Tamir Hazan, Ph.D.
Faculty of Industrial Engineering and Management
Deep learning revolutionzed AI and machine learning techniques can be used to achieve human-like behavior. We explore attention models that allow to interprate and improve the prediction process of a learner.
Relevant materials: High Order Attention Models for Visual Question Answering, Factor Graph Attention, Audio-Visual Scene-Aware Dialog.

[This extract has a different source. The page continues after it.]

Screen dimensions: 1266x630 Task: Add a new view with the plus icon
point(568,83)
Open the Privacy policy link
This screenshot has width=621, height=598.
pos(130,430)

|visual question answering||factor graph attention||scene aware dialog|
Markov random fields, convex duality and message-passing: To efficiently predict outcomes in complex systems one can use graphical models and structured predictors. In this setting each predictor provides partial outcomes, e.g., the semantic labels of a region in an image, and global consistency for the structured prediction is maintained by passing messages between these regions. These concepts, emerging from Judea Pearl’s belief propagation algorithm, can be interpreted in terms of optimization theory. Applying Fenchel duality we develop the convex norm-product belief propagation, and its high-oder extensions, which enforce consistency between overlapping predictors using dual block coordinate descent. This provides us with the means to use cloud computing platforms to distribute and parallelize the prediction while maintaining consistency between its subproblems (code available, also for Amazon EC2). Estimating the parameters of region based predictors increase their accuracy in many real-life programs, and currently we achieve with these methods state-of-the-art results in various computer vision applications.